- **Problem description**
Make an exact copy of the records below, leaving every image out.

+++ Entries provided

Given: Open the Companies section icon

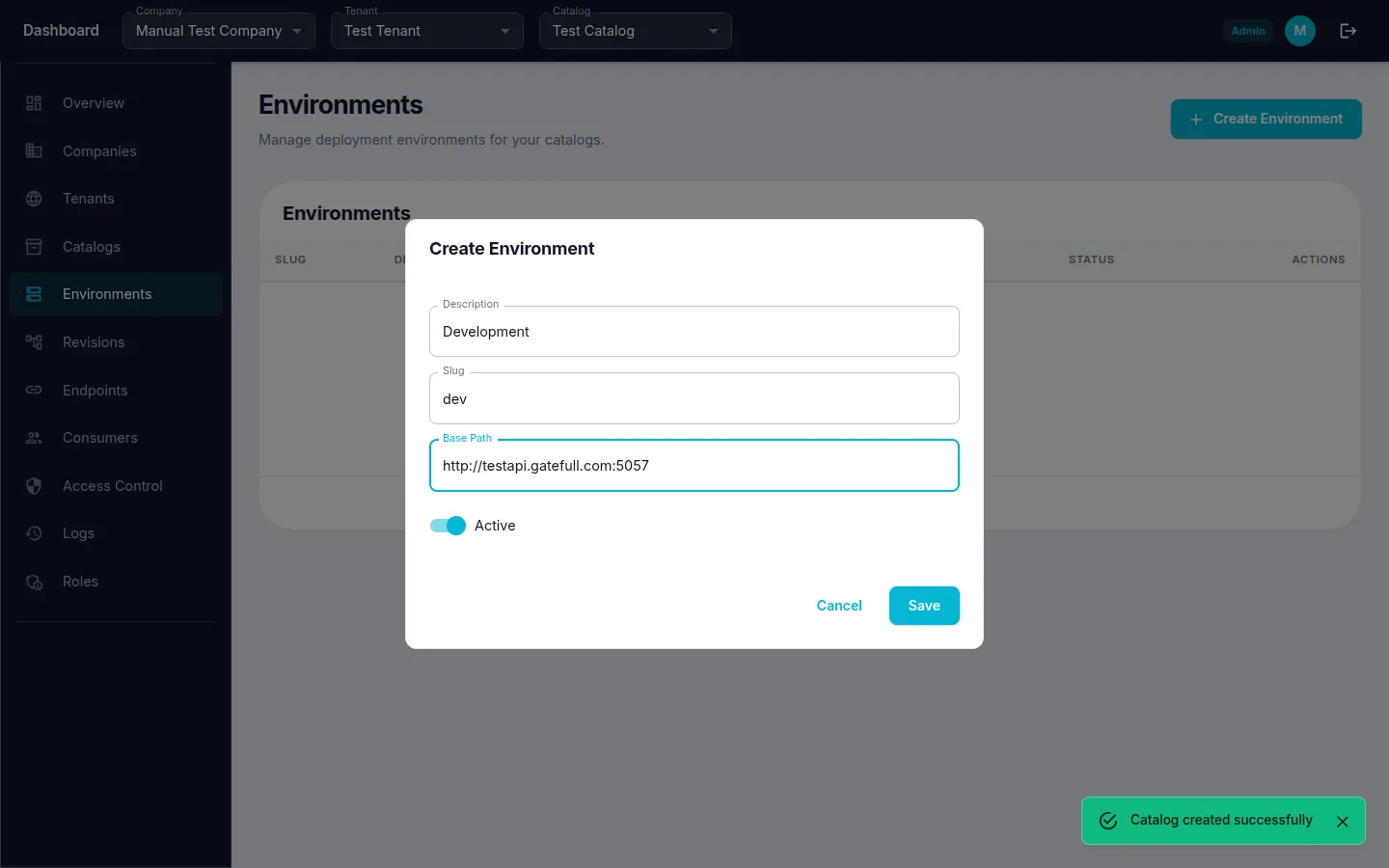Looking at the screenshot, I should click(34, 150).
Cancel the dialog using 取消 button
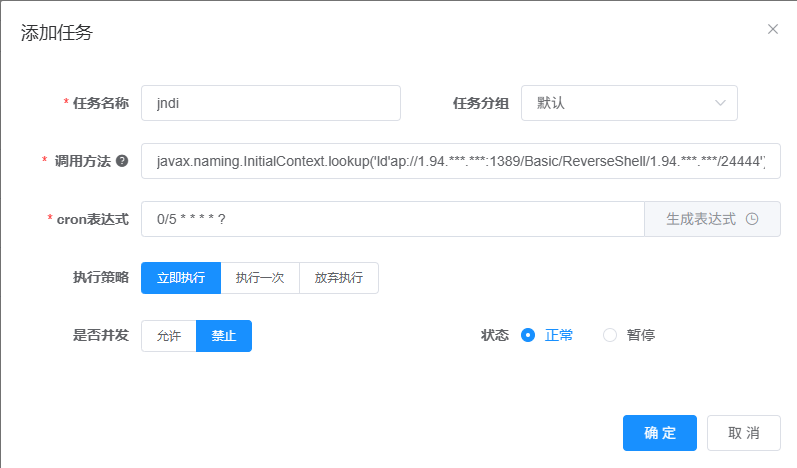797x468 pixels. coord(743,433)
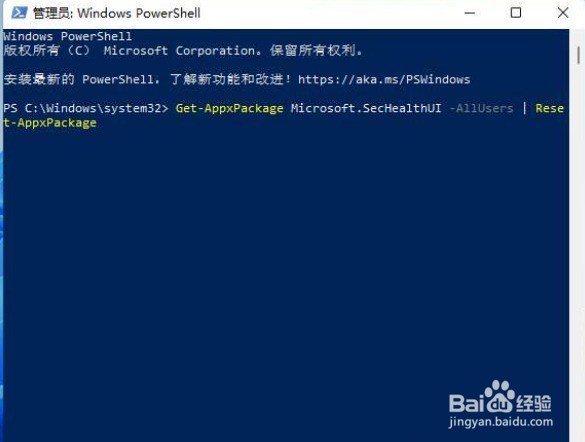Click the Windows PowerShell header line
Image resolution: width=585 pixels, height=442 pixels.
click(x=68, y=36)
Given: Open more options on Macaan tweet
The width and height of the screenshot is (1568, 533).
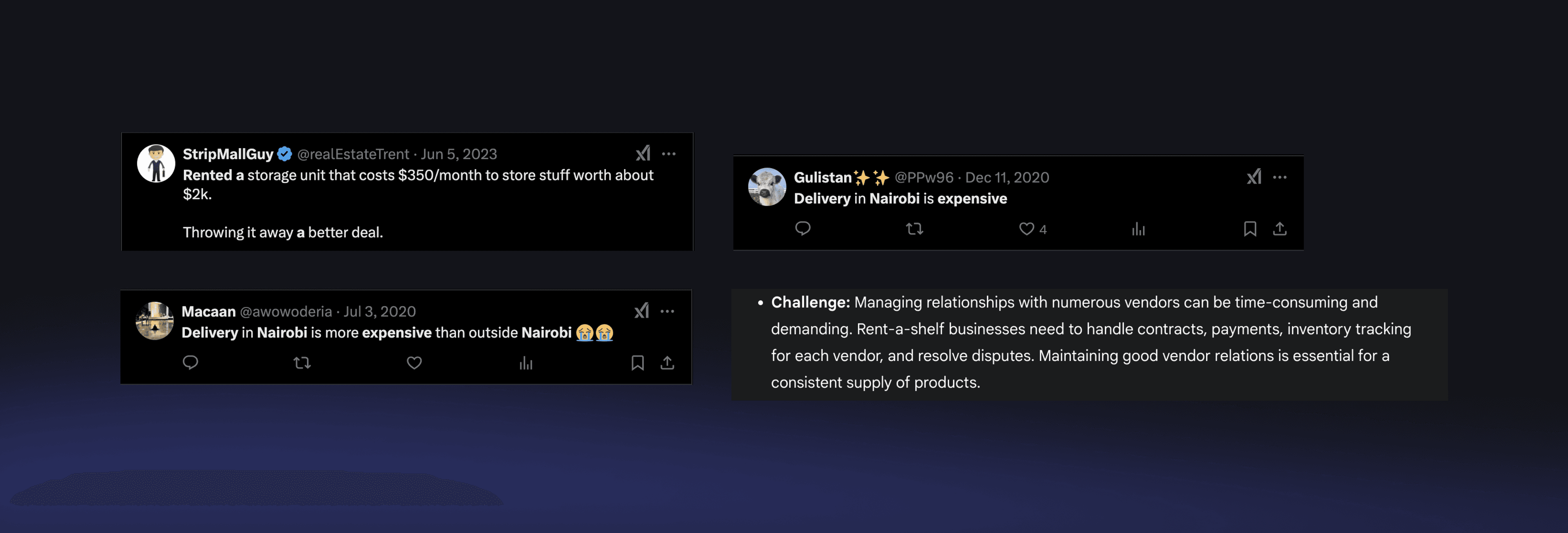Looking at the screenshot, I should pos(667,311).
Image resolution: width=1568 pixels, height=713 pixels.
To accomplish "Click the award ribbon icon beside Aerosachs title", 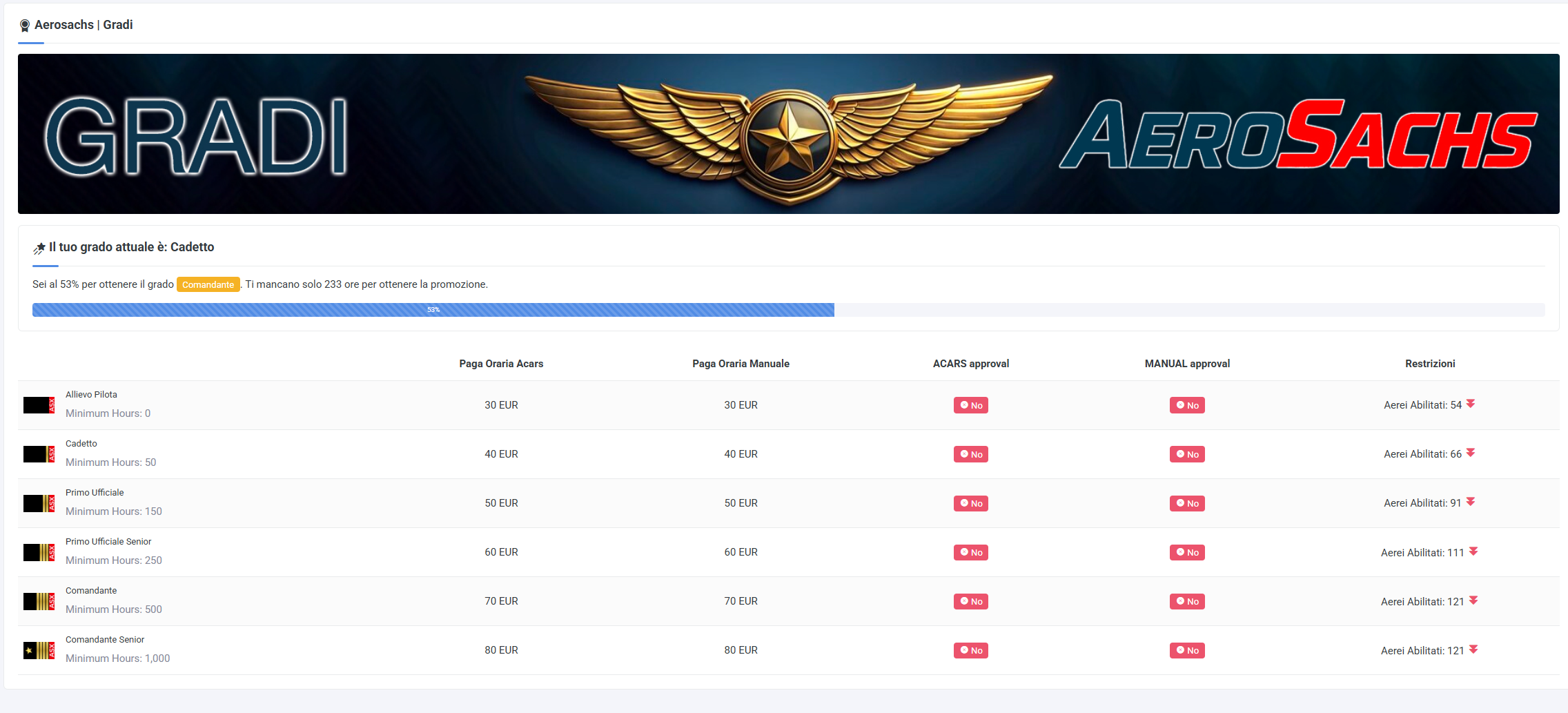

++++++

- **Expected answer**
Given: Open the Companies section icon

Looking at the screenshot, I should click(34, 150).
Cancel the dialog using 取消 button
797x468 pixels. coord(743,433)
Click the Windows PowerShell header line
Image resolution: width=585 pixels, height=442 pixels.
click(x=68, y=36)
Given: Open more options on Macaan tweet
The width and height of the screenshot is (1568, 533).
Looking at the screenshot, I should pos(667,311).
Image resolution: width=1568 pixels, height=713 pixels.
To accomplish "Click the award ribbon icon beside Aerosachs title", 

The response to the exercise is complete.